═══ Record extracts ═══

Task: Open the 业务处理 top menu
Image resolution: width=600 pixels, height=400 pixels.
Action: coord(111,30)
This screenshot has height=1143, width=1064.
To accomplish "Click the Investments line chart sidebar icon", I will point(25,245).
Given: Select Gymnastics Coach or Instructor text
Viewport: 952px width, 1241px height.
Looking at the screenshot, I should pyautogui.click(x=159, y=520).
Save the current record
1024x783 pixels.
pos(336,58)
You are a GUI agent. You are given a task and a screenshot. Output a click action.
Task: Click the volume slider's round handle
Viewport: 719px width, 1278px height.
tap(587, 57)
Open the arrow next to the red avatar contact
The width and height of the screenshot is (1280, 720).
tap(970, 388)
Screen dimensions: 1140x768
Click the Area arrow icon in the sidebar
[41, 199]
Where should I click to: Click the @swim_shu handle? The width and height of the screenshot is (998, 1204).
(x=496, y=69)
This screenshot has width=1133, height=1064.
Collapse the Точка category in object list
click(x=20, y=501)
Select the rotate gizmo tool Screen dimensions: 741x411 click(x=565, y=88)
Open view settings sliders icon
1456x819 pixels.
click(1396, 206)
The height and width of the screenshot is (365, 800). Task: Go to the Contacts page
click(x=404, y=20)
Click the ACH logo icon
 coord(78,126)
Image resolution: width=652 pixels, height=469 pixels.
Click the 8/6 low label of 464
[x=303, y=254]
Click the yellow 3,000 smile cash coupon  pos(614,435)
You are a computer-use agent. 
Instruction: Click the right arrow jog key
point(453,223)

═══

**Exercise details**
How many lines in the records contain the word "agent"? Reply with that number only.

**Task output**
2